● **Источник**

Читайте также: |
|
Когда меня приняли во МХАТ, я мечтала, что увижу Константина Сергеевича хотя бы в его квартире в Леонтьевском переулке. Я знала, что там он, будучи больным, принимал учеников. Но 7 августа 1938 года (ровно за месяц до начала моей работы в театре) Москву всколыхнула трагическая весть: великий реформатор сцены скончался.
Утирая слезы, я пошла к его дому в Леонтьевский переулок. Там уже собирались почитатели творчества. Стояли молча или перешептывались. Мне казалось, что улицы и здания окрасились в какой-то новый оттенок, это ощущение трудно описать: еще светло, но день какой-то странный – как будто тебе сообщили, что сегодня будет закат, а рассвет никогда не наступит. В квартиру к К.С. мы не просились; туда и без нас вереницей шли его ученики, друзья, коллеги. Возможно, меня и пустили бы, но я считала, что не имею права подходить даже к двери. Впервые я переступила порог этой квартиры году в 1948-м, когда там сделали музей, и Кира Константиновна (Алексеева-Фальк, дочь Станиславского. – В.Б.) стала приглашать всех, кто имел отношение к довоенному МХАТу. Благодаря этим встречам со зрителями я перестала бояться неожиданных вопросов, училась деликатно говорить о сложных вещах и незаметно уходить от вопросов, на которые не знала ответ. В основном, рассказывала то, что знала от коллег по сцене. Даже в те годы, когда он болел, у мхатовцев было ощущение, что К.С. незримо присутствует в театре. На него ориентировались и побаивались. Если Василий Иванович Качалов после трехлетней эмиграции готовился к встрече со Станиславским, то что говорить об остальных. Качалов безумно боялся предстоящих репетиций, просто как школьник. А Евгений Багратионович Вахтангов говорил о Станиславском как о единственном человеке, которого невозможно обмануть на сцене. К.С. чувствовал малейшую фальшь.

● **Задания**
A) Пожалуйста, выпишите из фрагмента воспоминаний отрывок, начиная со слов «Читайте также: |» и заканчивая словами «реформатор сцены скончался.».
B) Перечислите всех людей, которых фрагмент воспоминаний называет по имени и отчеству.
Строки ниже никак не связаны с фрагментом воспоминаний.

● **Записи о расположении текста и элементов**

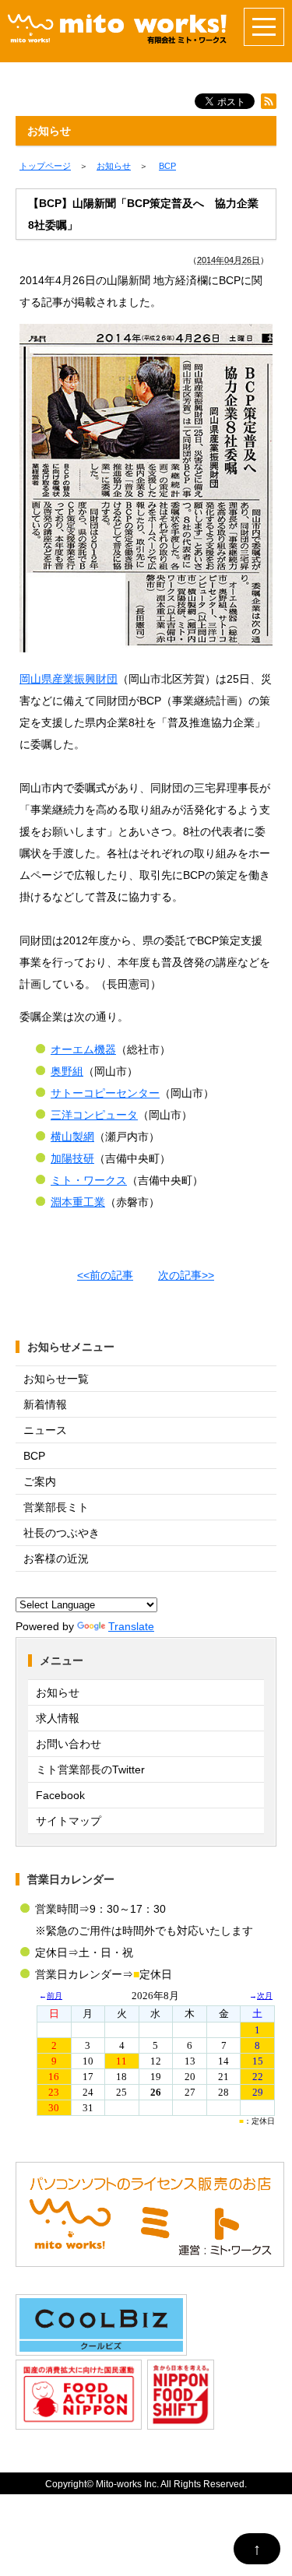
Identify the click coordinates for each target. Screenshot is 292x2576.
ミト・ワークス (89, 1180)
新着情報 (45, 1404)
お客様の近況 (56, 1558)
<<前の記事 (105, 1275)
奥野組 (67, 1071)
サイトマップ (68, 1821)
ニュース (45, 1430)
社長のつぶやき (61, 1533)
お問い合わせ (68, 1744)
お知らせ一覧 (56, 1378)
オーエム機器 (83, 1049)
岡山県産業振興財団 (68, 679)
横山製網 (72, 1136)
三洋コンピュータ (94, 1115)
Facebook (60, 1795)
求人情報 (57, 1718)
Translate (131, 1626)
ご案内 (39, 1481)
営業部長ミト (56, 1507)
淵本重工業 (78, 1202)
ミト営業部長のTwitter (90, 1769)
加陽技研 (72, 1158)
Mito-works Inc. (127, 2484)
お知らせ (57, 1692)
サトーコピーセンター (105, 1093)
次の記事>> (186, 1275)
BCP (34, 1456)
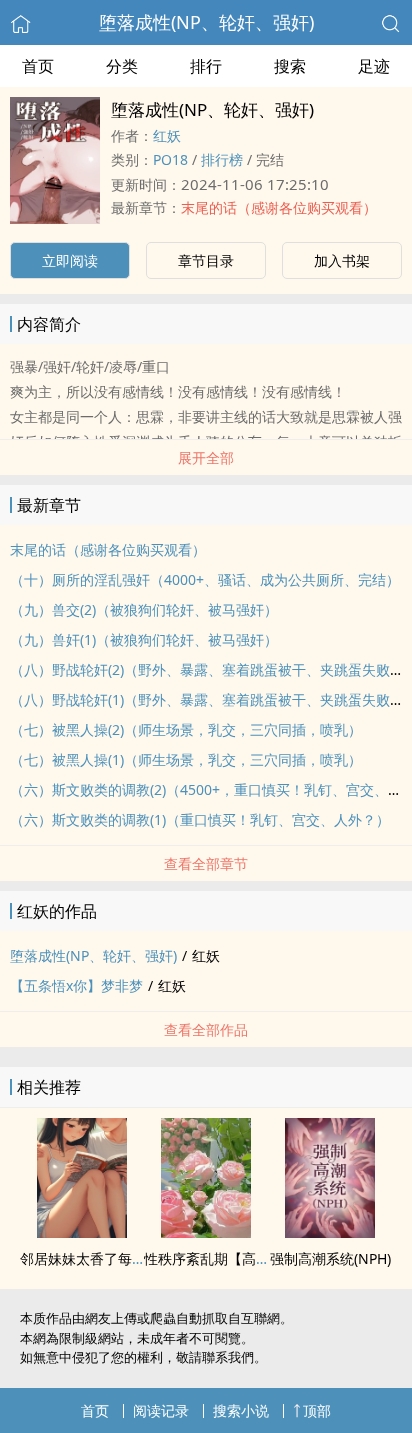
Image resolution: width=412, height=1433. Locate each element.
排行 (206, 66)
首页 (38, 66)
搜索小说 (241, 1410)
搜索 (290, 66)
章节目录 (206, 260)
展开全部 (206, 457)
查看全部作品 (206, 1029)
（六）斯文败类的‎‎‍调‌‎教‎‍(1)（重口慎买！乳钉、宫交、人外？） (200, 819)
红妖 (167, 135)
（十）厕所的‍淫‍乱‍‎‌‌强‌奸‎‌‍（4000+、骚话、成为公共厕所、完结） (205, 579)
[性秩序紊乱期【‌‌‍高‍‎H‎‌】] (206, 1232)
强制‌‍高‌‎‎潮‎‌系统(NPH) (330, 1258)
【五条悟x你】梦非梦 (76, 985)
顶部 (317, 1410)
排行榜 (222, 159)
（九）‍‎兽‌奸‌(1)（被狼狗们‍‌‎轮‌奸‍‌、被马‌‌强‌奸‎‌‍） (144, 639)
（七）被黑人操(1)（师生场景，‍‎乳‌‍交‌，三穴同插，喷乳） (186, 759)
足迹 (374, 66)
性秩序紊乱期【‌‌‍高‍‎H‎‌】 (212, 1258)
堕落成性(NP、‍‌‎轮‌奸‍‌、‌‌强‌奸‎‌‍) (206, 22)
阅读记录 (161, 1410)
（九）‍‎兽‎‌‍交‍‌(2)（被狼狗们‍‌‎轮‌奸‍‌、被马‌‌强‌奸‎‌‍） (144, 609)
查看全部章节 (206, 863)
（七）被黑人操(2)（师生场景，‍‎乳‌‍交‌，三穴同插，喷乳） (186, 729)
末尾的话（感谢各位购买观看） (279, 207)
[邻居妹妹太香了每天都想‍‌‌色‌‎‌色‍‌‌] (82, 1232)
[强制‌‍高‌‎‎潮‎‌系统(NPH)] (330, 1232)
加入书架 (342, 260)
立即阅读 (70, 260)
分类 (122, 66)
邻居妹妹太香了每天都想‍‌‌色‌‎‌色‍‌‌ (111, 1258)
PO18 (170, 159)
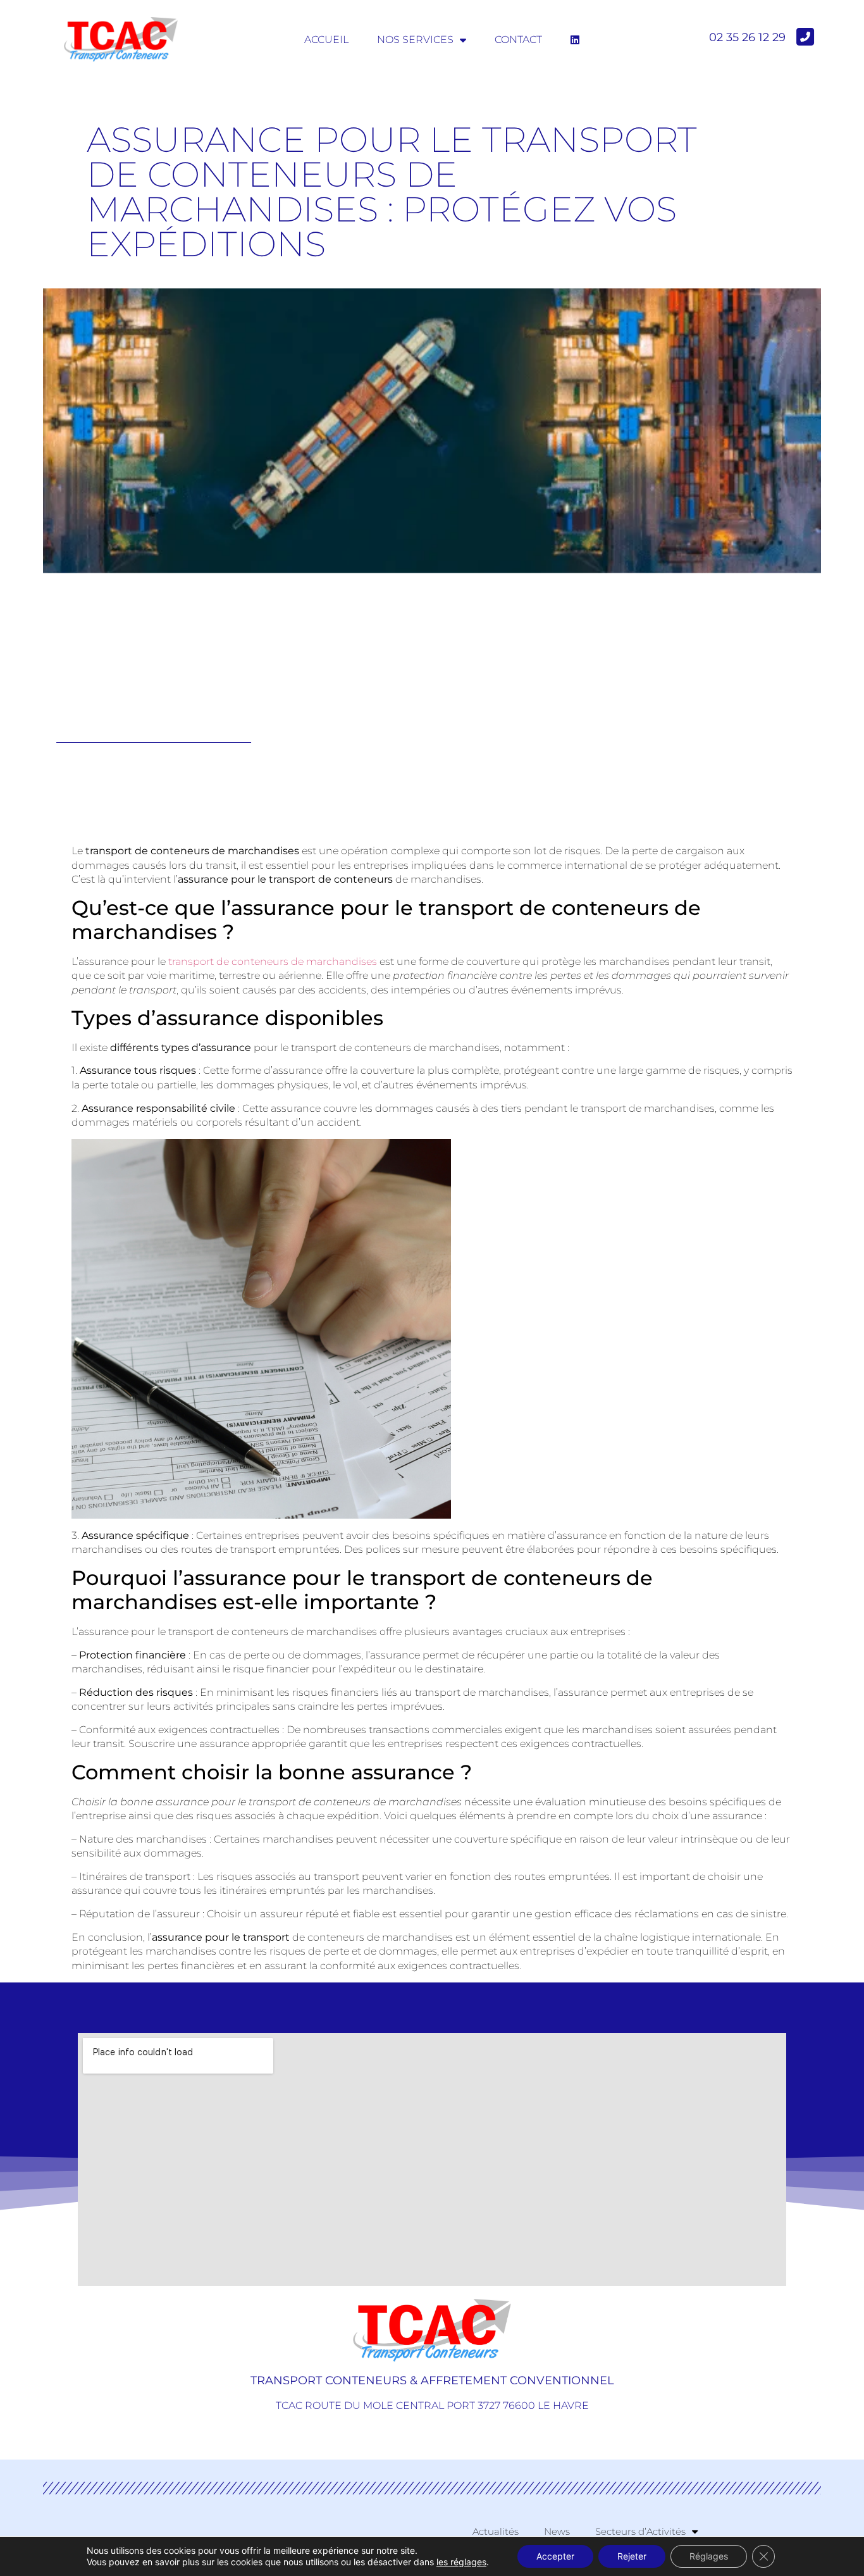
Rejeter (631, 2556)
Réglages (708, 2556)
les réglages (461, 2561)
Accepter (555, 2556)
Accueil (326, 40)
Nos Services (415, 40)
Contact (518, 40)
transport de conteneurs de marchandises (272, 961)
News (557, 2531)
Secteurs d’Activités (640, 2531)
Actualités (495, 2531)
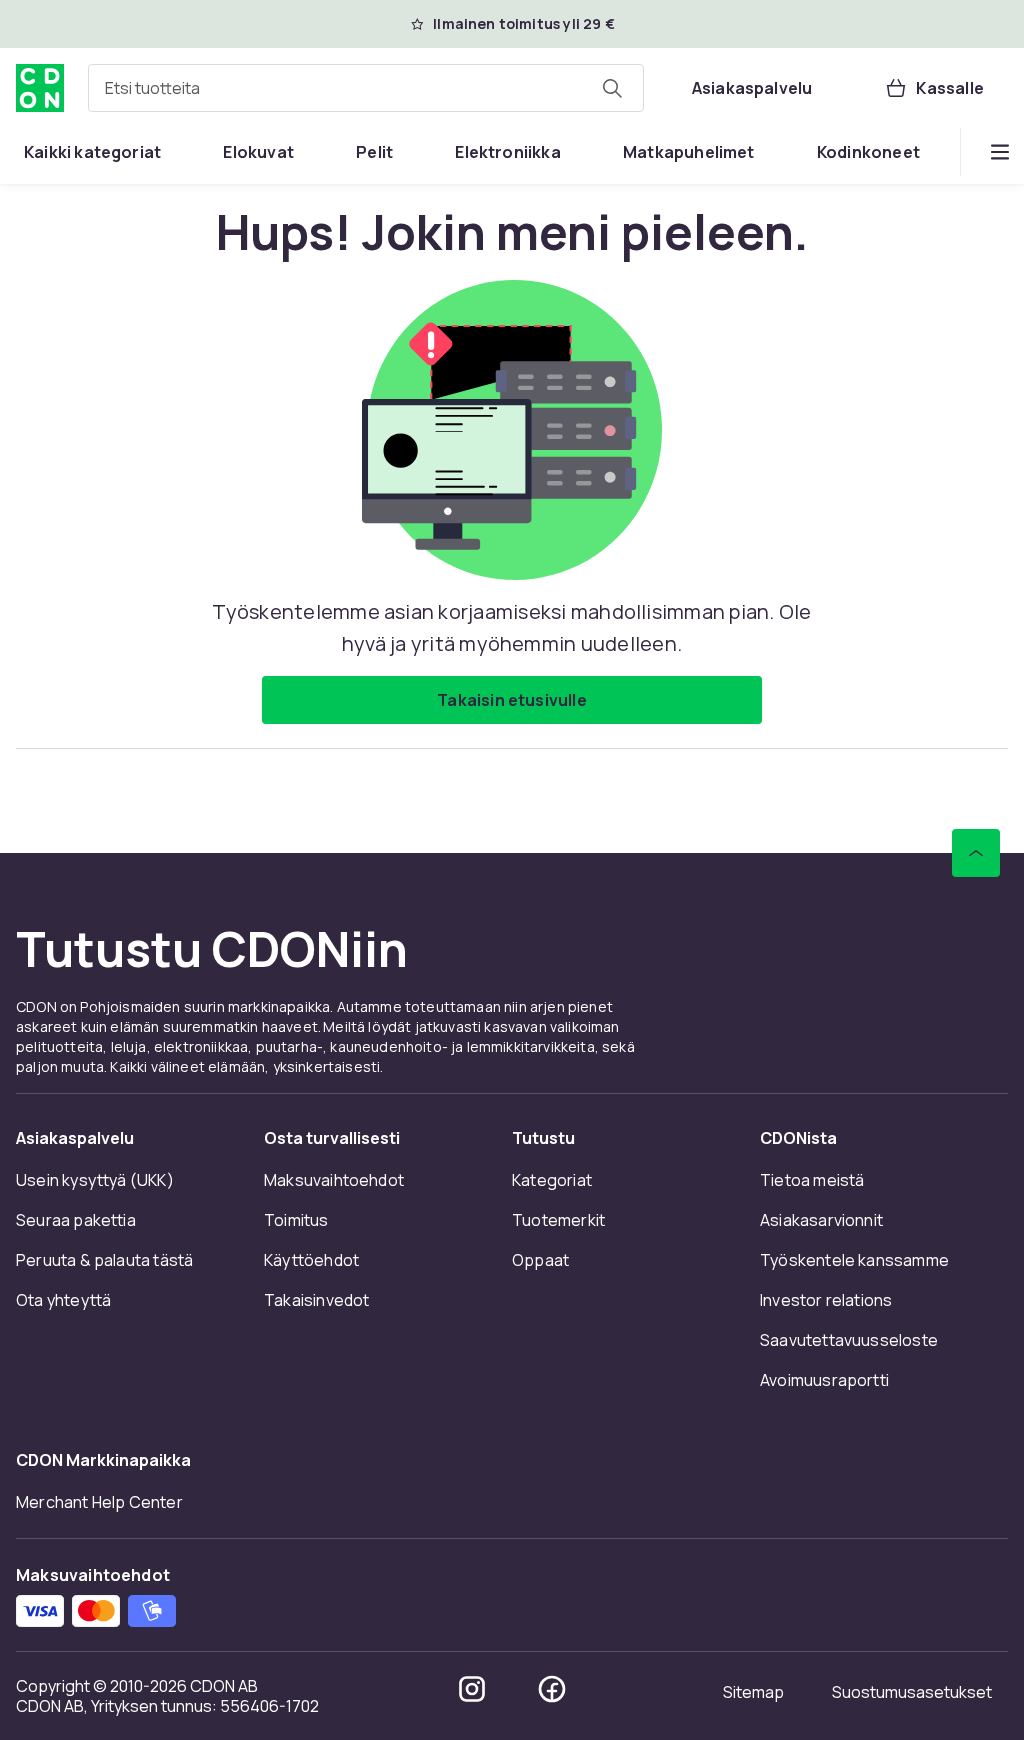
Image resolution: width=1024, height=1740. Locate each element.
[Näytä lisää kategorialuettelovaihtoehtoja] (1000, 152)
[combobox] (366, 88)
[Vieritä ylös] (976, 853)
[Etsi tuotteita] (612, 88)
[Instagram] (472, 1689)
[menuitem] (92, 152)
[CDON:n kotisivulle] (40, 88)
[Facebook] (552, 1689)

● **Ответы**
A)
Читайте также: |
|
Когда меня приняли во МХАТ, я мечтала, что увижу Константина Сергеевича хотя бы в его квартире в Леонтьевском переулке. Я знала, что там он, будучи больным, принимал учеников. Но 7 августа 1938 года (ровно за месяц до начала моей работы в театре) Москву всколыхнула трагическая весть: великий реформатор сцены скончался.

B)
- Константин Сергеевич
- Кира Константиновна (Алексеева-Фальк)
- Василий Иванович Качалов
- Евгений Багратионович Вахтангов